The reintroduction of the work of expatriate painter Anne Estelle Rice to American art connoisseurship is of singular importance. Arriving in Paris in 1905, Rice quickly synthesized a Fauve-related variant into her pictures. She began exhibiting at the Salon d'Automne of 1908 and continued to be a participant until 1913. She was elected a Salon Societaire in 1910 and served on the jury two years later.
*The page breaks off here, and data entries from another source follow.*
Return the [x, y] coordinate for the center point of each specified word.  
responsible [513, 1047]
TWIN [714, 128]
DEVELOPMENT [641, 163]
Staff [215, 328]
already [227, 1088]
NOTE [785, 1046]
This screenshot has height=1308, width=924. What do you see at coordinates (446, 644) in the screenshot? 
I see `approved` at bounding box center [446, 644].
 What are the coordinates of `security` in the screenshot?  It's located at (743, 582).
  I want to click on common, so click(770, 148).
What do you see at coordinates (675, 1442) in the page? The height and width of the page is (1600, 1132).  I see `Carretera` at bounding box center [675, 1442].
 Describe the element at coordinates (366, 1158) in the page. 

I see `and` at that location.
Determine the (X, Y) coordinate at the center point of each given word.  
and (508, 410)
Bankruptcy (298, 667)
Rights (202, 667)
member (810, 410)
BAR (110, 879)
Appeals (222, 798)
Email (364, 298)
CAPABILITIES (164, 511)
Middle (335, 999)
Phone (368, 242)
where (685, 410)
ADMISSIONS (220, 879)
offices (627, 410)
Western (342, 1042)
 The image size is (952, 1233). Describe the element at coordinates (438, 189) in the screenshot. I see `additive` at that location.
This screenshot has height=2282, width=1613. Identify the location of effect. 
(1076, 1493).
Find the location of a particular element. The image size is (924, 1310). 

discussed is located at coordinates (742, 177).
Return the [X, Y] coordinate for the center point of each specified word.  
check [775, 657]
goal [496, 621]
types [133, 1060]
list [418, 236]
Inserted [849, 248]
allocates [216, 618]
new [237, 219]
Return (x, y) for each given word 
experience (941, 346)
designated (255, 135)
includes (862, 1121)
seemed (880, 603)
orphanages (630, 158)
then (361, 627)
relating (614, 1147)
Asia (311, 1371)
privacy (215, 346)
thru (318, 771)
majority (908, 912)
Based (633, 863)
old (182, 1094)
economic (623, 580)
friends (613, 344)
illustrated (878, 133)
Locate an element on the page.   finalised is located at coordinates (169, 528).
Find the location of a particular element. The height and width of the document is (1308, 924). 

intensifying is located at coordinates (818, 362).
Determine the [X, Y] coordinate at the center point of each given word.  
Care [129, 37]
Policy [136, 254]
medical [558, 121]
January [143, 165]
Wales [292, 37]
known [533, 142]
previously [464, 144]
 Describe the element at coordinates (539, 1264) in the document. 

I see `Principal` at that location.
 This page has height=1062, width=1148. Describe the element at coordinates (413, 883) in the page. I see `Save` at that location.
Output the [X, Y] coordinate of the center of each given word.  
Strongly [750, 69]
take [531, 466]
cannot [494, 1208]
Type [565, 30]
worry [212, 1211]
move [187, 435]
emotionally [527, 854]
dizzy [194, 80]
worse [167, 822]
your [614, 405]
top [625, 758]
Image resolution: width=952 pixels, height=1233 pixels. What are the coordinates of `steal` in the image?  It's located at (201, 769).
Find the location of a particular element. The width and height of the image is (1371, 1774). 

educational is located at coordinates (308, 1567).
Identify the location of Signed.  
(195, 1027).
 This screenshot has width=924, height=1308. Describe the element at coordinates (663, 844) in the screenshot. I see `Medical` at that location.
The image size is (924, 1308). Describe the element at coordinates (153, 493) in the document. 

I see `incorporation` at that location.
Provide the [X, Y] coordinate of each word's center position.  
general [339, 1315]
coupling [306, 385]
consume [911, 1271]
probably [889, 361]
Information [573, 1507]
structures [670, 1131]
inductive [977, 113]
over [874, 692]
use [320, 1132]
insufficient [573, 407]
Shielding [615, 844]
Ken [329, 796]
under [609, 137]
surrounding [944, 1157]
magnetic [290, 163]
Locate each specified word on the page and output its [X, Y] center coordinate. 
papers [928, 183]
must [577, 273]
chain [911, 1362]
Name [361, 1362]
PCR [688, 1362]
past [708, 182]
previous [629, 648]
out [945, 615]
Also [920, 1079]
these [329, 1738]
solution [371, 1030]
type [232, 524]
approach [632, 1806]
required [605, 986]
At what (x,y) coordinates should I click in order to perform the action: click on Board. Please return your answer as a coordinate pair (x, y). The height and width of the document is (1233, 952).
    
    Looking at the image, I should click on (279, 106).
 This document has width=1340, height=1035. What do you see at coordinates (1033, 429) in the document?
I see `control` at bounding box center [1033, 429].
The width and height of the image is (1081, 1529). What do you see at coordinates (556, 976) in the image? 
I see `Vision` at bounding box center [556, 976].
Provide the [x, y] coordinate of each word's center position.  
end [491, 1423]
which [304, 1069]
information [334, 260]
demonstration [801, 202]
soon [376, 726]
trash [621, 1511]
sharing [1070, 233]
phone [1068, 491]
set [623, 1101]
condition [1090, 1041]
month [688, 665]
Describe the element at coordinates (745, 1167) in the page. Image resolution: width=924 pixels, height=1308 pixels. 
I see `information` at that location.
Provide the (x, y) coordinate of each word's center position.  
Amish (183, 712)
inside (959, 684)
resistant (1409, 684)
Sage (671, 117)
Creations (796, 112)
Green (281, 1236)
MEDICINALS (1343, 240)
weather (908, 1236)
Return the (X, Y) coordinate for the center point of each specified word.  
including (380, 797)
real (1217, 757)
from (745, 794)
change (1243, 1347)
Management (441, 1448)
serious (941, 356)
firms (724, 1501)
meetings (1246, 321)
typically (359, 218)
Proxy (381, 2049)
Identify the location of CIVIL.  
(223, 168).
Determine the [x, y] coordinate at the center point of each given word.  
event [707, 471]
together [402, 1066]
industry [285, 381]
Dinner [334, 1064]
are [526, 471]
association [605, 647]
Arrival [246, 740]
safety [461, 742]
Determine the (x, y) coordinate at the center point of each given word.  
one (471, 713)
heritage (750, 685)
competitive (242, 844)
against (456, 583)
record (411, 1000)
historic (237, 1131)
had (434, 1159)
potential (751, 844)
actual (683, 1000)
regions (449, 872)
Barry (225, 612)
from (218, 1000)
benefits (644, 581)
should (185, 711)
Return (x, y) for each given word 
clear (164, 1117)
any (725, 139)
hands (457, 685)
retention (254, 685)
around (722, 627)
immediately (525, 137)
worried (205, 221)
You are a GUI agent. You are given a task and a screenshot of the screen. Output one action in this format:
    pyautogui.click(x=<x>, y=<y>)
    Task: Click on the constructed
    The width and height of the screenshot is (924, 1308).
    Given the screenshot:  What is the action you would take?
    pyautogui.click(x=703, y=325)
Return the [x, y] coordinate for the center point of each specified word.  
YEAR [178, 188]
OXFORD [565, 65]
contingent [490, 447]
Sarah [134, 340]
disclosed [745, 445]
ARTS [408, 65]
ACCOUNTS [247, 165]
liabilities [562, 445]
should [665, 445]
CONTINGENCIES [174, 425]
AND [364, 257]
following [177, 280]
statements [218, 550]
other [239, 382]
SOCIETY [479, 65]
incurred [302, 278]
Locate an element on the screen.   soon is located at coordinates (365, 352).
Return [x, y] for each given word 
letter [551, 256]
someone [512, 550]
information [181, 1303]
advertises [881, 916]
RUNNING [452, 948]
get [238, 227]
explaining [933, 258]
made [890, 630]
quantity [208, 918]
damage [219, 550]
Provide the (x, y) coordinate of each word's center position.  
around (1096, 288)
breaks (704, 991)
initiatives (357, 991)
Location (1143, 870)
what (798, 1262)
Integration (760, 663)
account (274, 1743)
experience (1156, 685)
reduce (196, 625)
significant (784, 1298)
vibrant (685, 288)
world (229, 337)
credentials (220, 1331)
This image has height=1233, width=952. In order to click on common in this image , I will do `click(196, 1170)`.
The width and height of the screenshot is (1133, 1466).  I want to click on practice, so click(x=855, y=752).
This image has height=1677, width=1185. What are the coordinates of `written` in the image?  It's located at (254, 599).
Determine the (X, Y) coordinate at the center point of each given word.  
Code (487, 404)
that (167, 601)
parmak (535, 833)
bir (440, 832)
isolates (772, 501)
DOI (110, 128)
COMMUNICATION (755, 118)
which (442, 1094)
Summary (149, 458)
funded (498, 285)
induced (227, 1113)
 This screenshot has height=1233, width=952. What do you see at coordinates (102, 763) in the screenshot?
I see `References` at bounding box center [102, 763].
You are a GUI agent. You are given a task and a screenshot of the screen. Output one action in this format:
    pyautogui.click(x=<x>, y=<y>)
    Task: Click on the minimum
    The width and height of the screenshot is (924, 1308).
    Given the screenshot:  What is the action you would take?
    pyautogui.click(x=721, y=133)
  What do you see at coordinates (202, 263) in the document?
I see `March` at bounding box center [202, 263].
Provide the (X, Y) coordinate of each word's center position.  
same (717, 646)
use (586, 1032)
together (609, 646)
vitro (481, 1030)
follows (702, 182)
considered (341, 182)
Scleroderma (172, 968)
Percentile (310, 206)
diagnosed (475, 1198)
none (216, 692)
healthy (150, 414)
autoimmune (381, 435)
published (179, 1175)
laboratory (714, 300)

Rice's interest in Fauve painter Andre Derain is exemplified in the work entitled
"Ajaccio, Corse." Her passionate reaction to the Corsican countryside is reflected in the rhythmic form and brilliant, jewel-like patterning of color, which garnered her strong, critical acclaim by both the British and French press.
Hollis Taggart Galleries is working on this project with Dr William H. Gerdts, a scholar of American art and professor of the graduate school of the City University of New York. For the exhibition, Dr Gerdts is writing an in-depth examination of the burgeoning modernism conceived by American artists while in Europe and the transatlantic idiom introduced into the public consciousness -- shedding indoctrinaire attitudes and providing a common direction and continuum for art of the new century. A catalogue with 64 color plates will accompany this scholarly essay. Highlighting the exhibition will be a lecture series held every Thursday during the month of May.